O'Malley miró a Assefa atónito, mientras Fischer continuaba la conversación.
—Seguro que su santidad estará cansado. No hay necesidad de preocuparle esta noche. Sí, por la mañana que todo siga su curso normal. Estoy convencido de que será un éxito. Ciao.
Tanto O'Malley como Meyer estaban ya en pie cuando el cardenal colgó.
—Eminencia…, ¿qué significa esto? Acabamos de convenir en que la vida del santo padre corría peligro. Protesto y le ruego me permita hablar con monseñor Foucauld.
—Padre, por favor, siéntese. No se ponga así. Todo está controlado.
—Perdone, eminencia —terció Meyer, dando un paso al frente—, pero el padre O'Malley tiene razón. No podemos arriesgar la vida de su santidad. Ni con la de otras personas.
Fischer echó hacia atrás la butaca y se puso en pie.
—He dicho al padre O'Malley que se sentase y le ruego haga lo mismo.
—No puedo…
—Coronel, está usted rozando la insolencia. Recuerde su posición —exclamó Fischer con el rostro congestionado y los ojos brillantes de ira.
El coronel se mantuvo de pie.
El padre O'Malley hizo gesto de coger a Fischer por los hombros, pero el prelado le asestó una bofetada.

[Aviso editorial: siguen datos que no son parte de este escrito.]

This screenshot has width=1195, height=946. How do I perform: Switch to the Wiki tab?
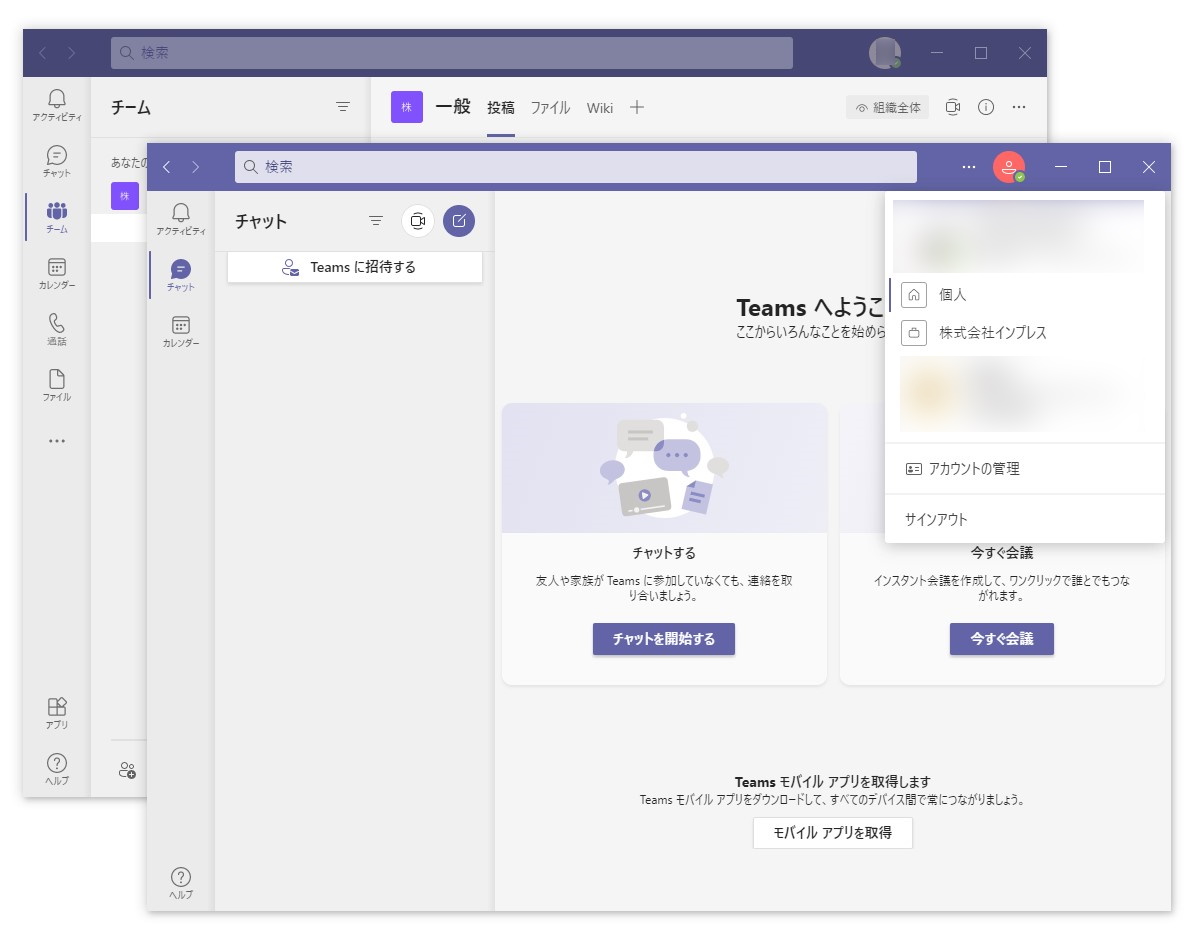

—Estese sentado, padre —dijo con voz autoritaria—. Ya es hora de que se dé cuenta de lo que hay —añadió, a la vez que cogía un segundo teléfono blanco en el que marcó una sola cifra—. ¿Pueden subir ahora mismo, por favor? —inquirió, colgando acto seguido.
Nadie hablaba. Assefa miró a O'Malley nervioso. No entendía cómo el cardenal Fischer no podía creerse la historia, pues tenían pruebas. Él mismo le había explicado todo lo sucedido en Dublín. ¿Qué más quería? Dirigió una ojeada al norteamericano.
El cardenal había vuelto a sentarse y se mantenía impertérrito, como ya calmado, con las manos plácidamente cruzadas en el amplio regazo. Su sotana ribeteada de rojo estaba perfectamente planchada y sus zapatos brillaban inmaculados. Tenía las mejillas rosadas de contento y parecía un enorme muñeco de cera.
Algo en la pared llamó la atención de Assefa, justo detrás de la cabeza de Fischer. Era el escudo de armas del cardenal, que decoraba un plato de cerámica. Assefa lo había mirado varias veces durante la reunión, pero era ahora cuando por fin captaba el sentido.
En el centro del emblema heráldico, bajo un capelo cardenalicio rojo con largas borlas, se veía un gran escudo y en el centro un hombre de pie en la proa de una barca, con el brazo alzado por encima de la cabeza, dispuesto a lanzar una red al agua.
Fischer. // Pescatore (el Pescador).